The iconic automaker Porsche is to go public in the next few weeks, despite turbulent economic conditions putting off other major deals.
Volkswagen first contemplated spinning off Porsche in February, just before the invasion of Ukraine. In a statement on Monday the company confirmed it still intended to follow through with the initial public offering, either later this month or early October, “subject to further capital market developments.”
The German automaker has said it will use the funds from the deal to boost its electric vehicle production plans. Volkswagen has said that it will spend around $88.4 billion over the next five years developing electric vehicles, and wants sales of EVs to make up a quarter of the company’s sales by the end of 2026.
The Porsche IPO will offer up 12.5% of the new company to investors as preference shares, and nearly half of the proceeds of a “successful IPO” will go straight to Volkswagen shareholders as a special dividend.
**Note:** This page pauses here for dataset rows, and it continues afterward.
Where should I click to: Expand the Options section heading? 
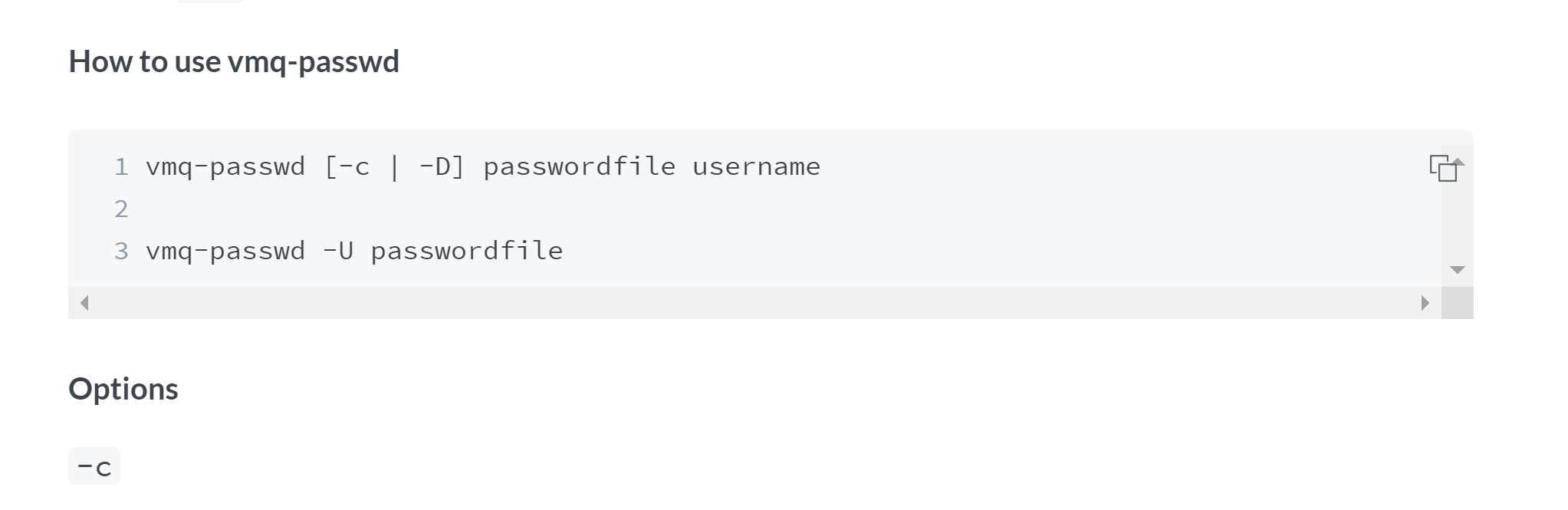tap(123, 388)
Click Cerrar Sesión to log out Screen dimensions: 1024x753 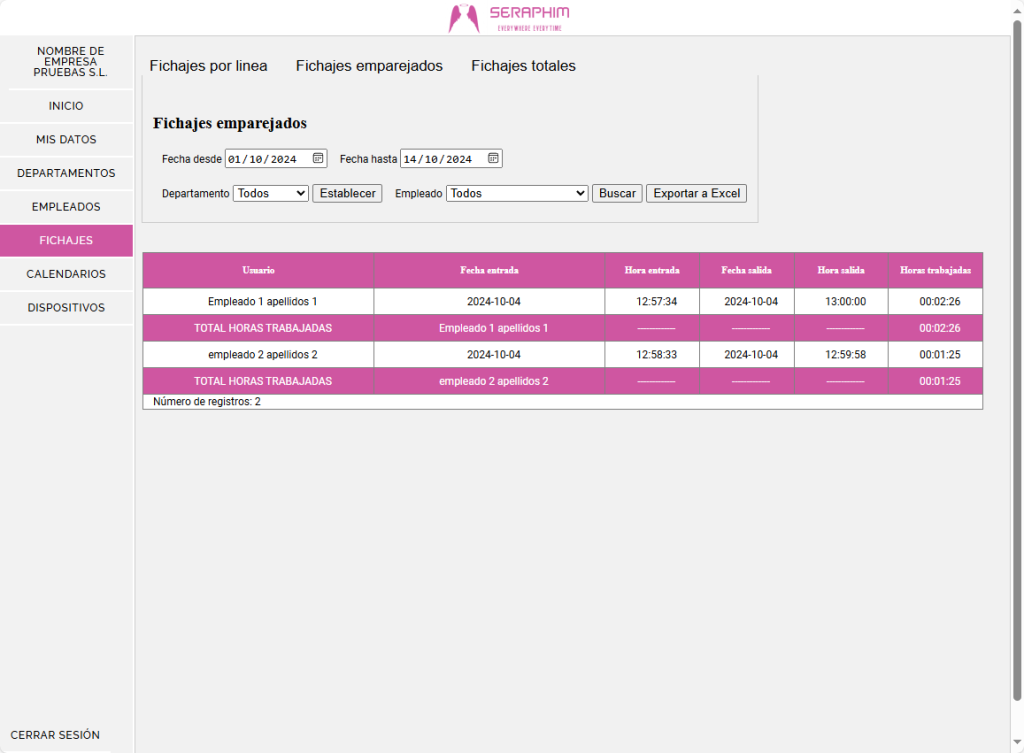[55, 735]
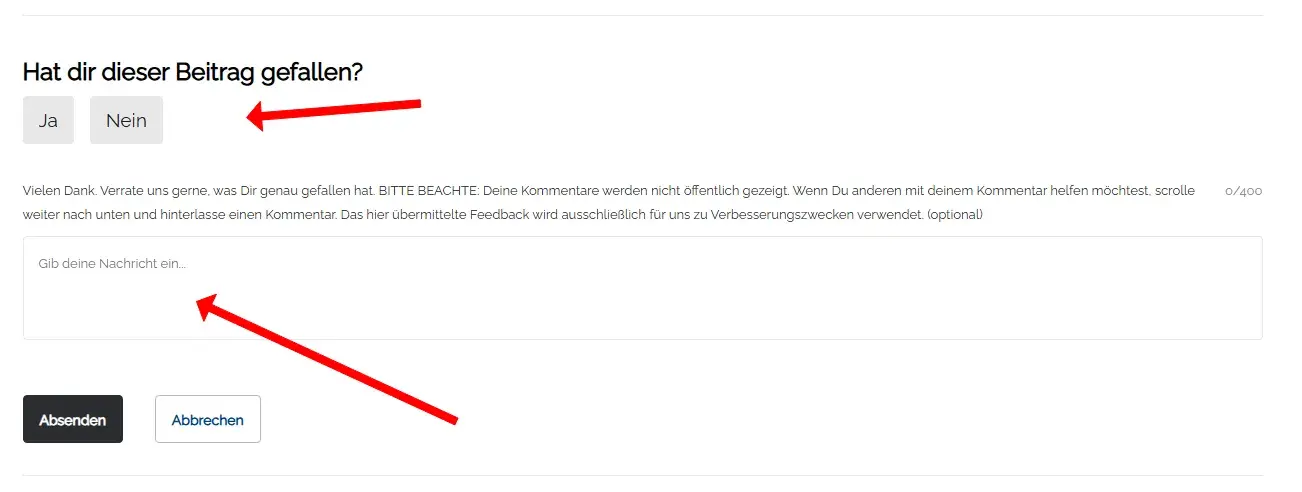The height and width of the screenshot is (492, 1302).
Task: Click the red arrow pointing at Nein
Action: click(334, 113)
According to Reuters, the IPO could value Porsche at nearly $85 billion, and the deal could raise more than $10.4 billion for Volkswagen. Those kinds of numbers would make the deal one of the largest IPOs ever in Europe.
The IPO market in Europe has been largely closed in the past two quarters, as economic uncertainty brought on by an energy crisis, war in Ukraine, and other factors has spooked investors. IPO issuance for Q2 of this year totaled €2.1billion ($2.085 billion) from 29 offerings , compared to €23.1 billion from 142 IPOs in the same period last year, according to research from pwc.
The IPO market in London has seen a similar story. There were just 3 IPOs in the second quarter of this year, down from 20 last year. Porsche will be bucking the trend should it go ahead with its IPO.